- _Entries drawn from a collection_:
%%

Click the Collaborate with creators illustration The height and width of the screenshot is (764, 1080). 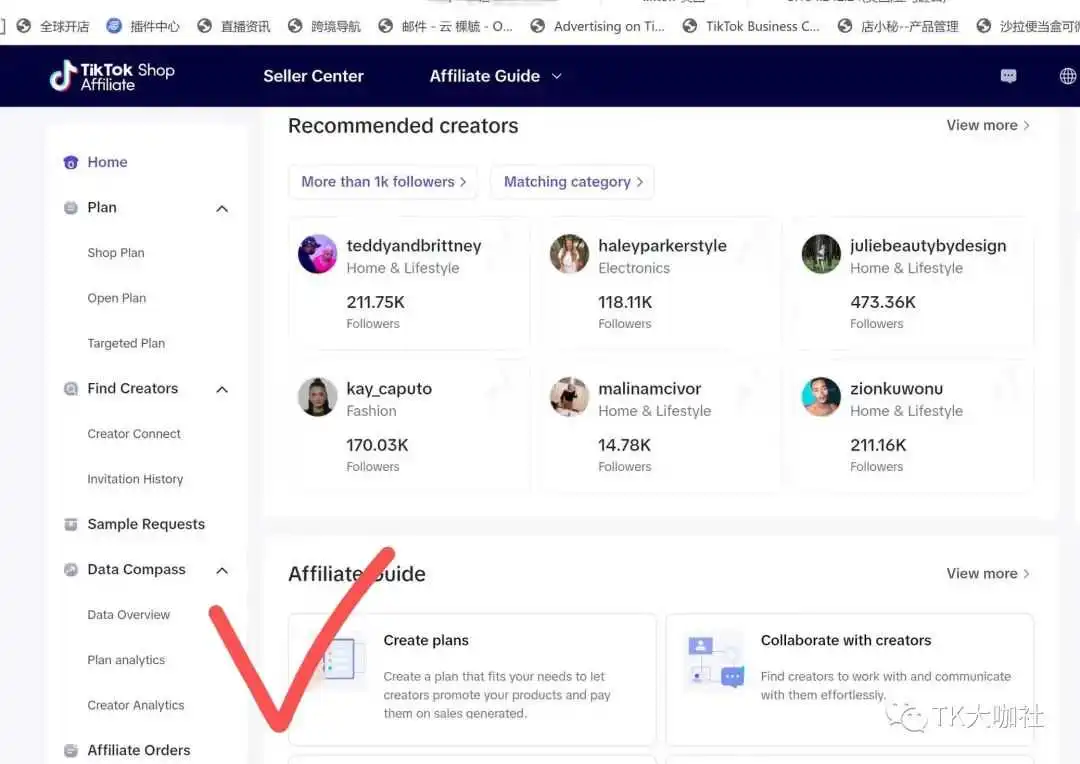(x=716, y=660)
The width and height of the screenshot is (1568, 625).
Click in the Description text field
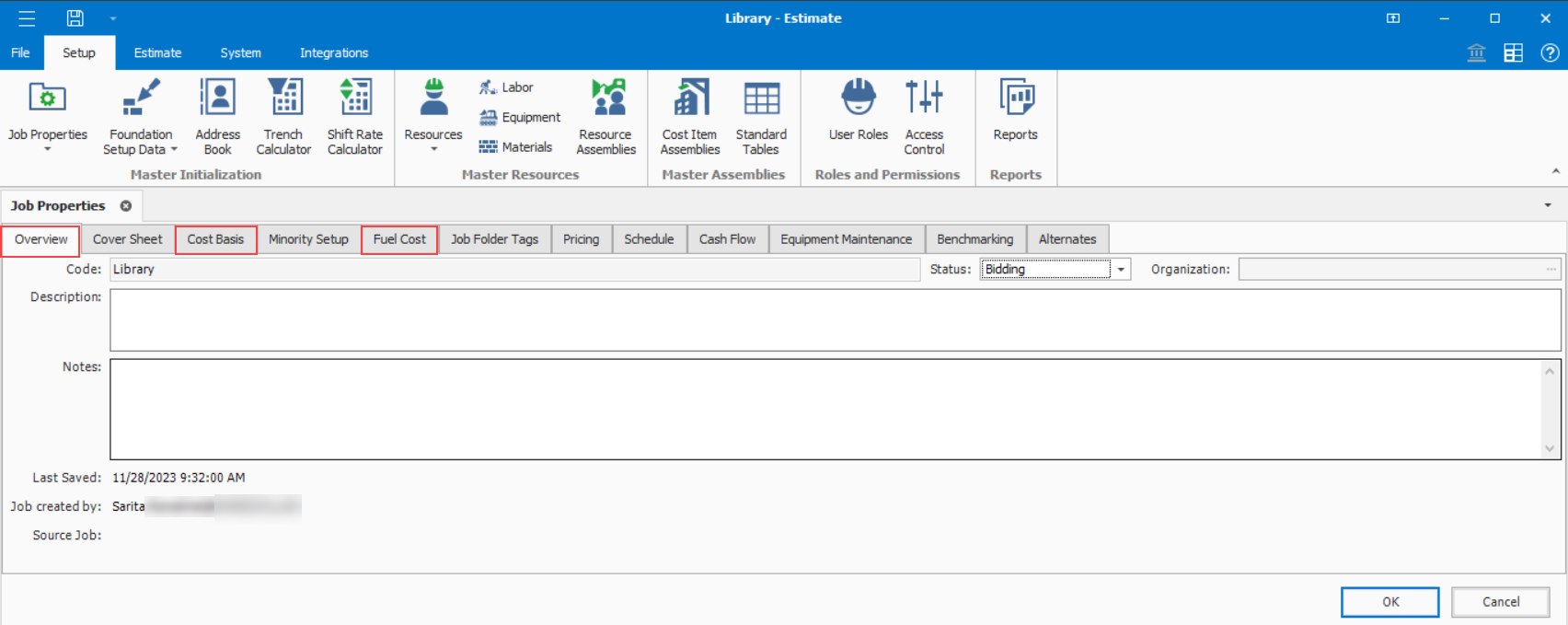[x=835, y=320]
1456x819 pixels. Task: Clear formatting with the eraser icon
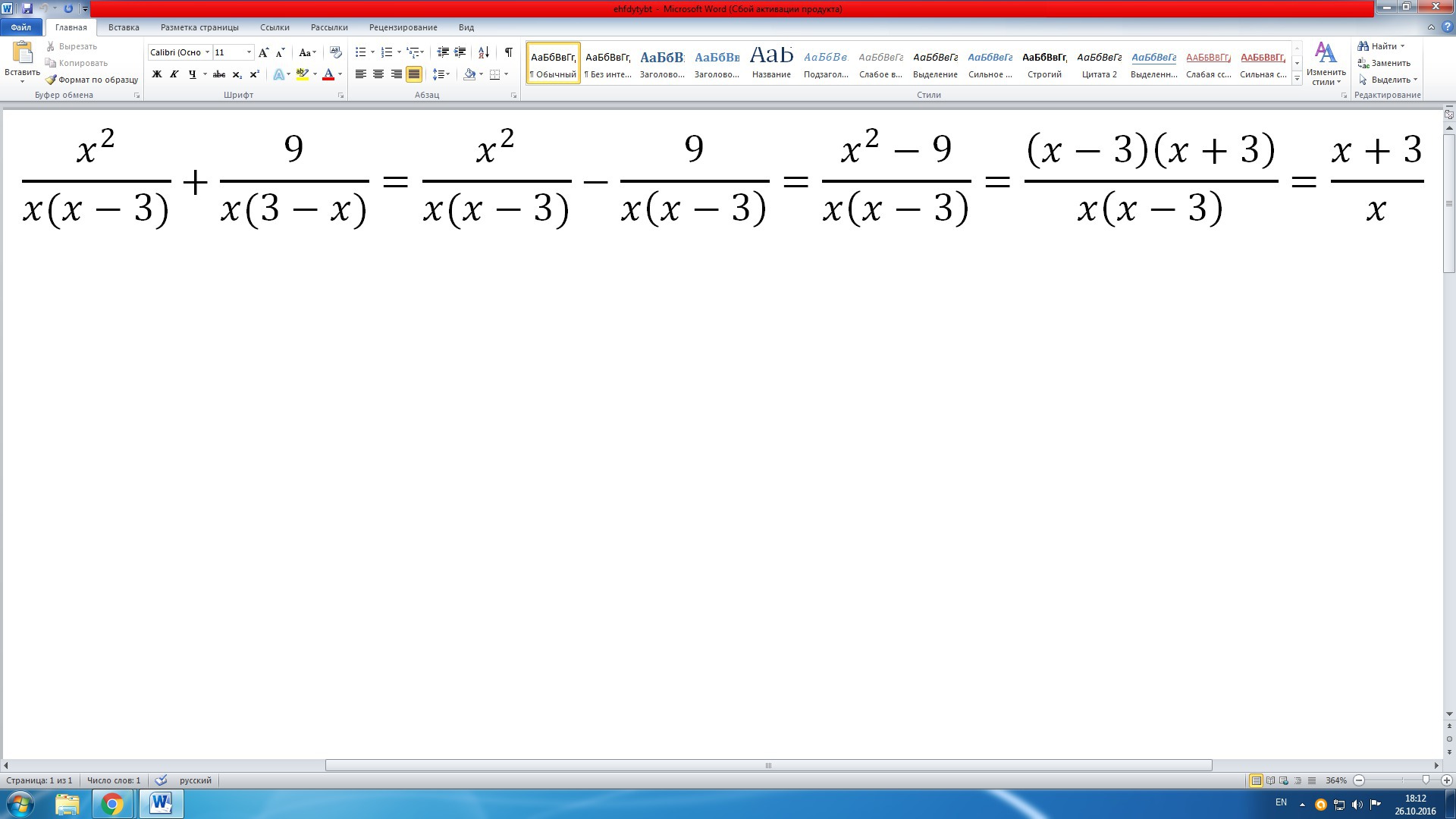click(x=335, y=52)
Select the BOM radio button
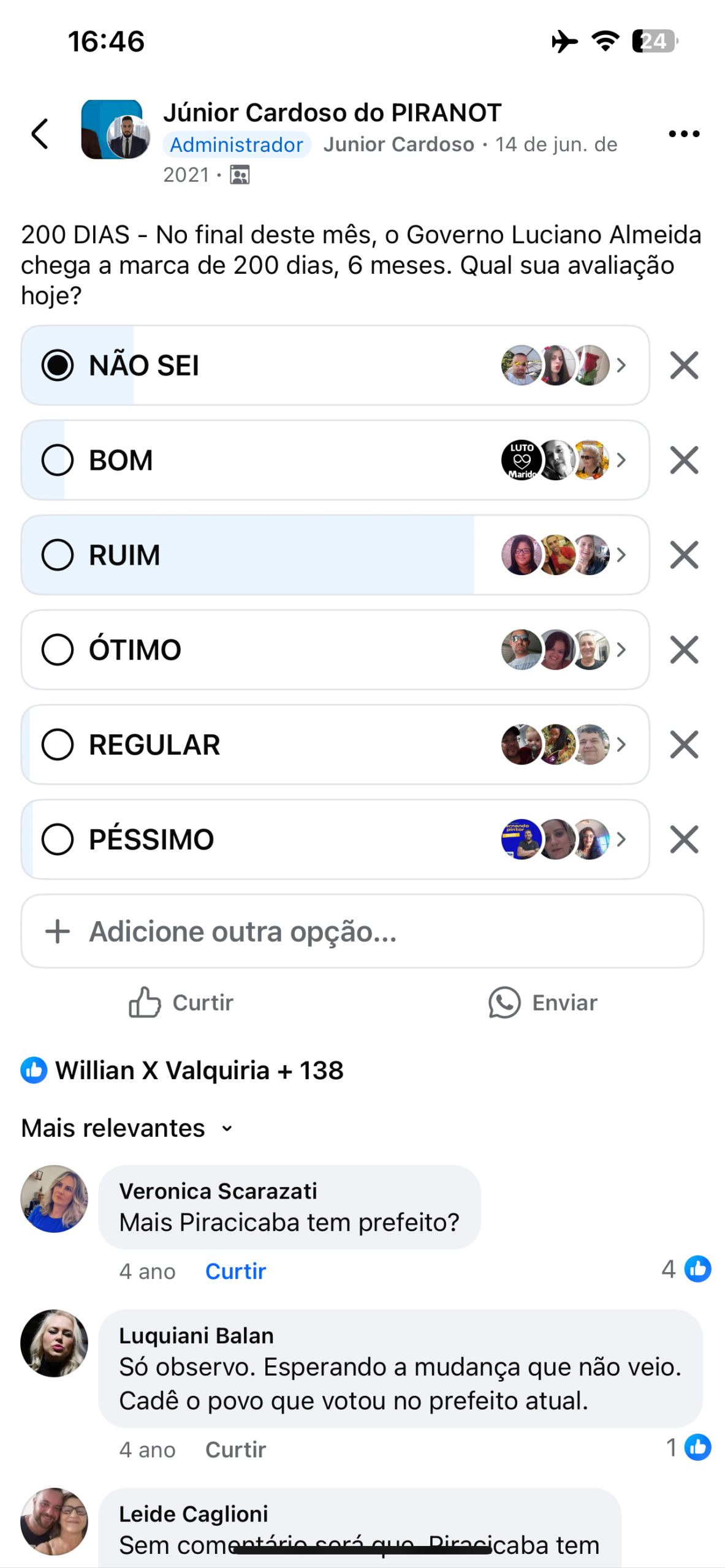The height and width of the screenshot is (1568, 725). tap(58, 460)
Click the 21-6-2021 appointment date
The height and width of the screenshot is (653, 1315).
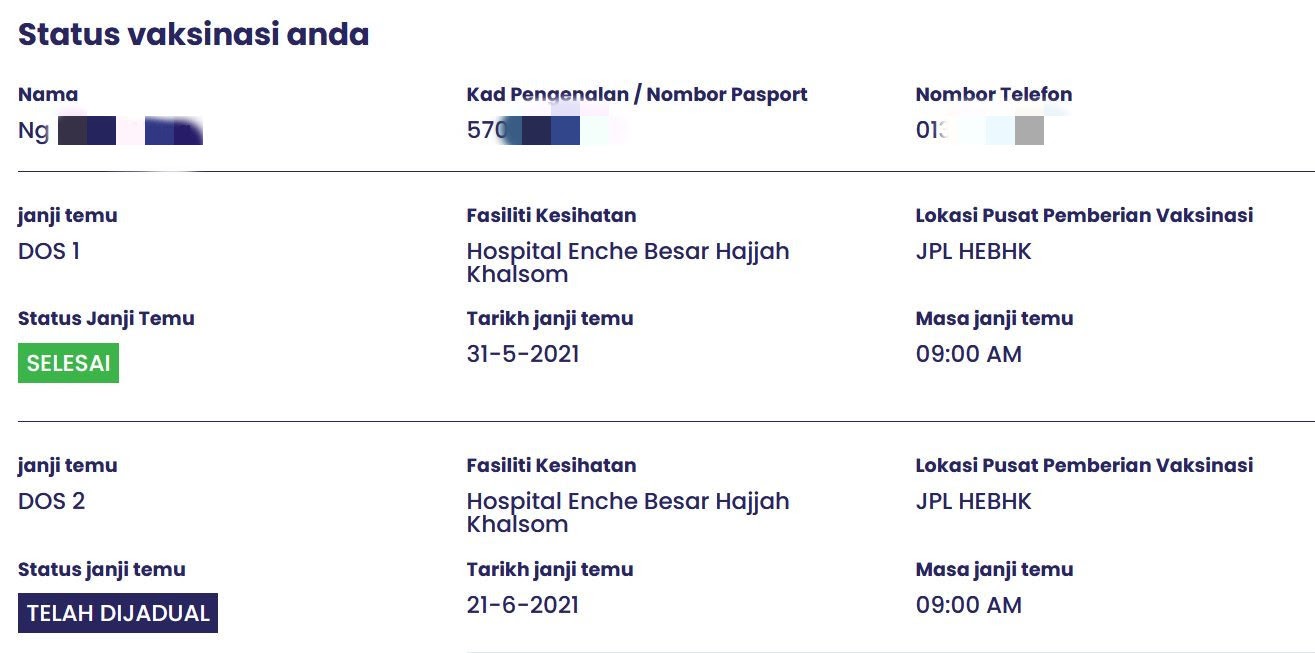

%%

- _Written problem_: Write out verbatim the part of the records that opens with the line containing "The width and" and closes with the line containing "The height and width of the screenshot is (1568, 725).", including both of those lines. Omit the pictures from your output.

- _Solution for this task_:
The width and height of the screenshot is (1568, 625).
Click in the Description text field
[x=835, y=320]
1456x819 pixels. Task: Clear formatting with the eraser icon
click(x=335, y=52)
Select the BOM radio button
The height and width of the screenshot is (1568, 725). tap(58, 460)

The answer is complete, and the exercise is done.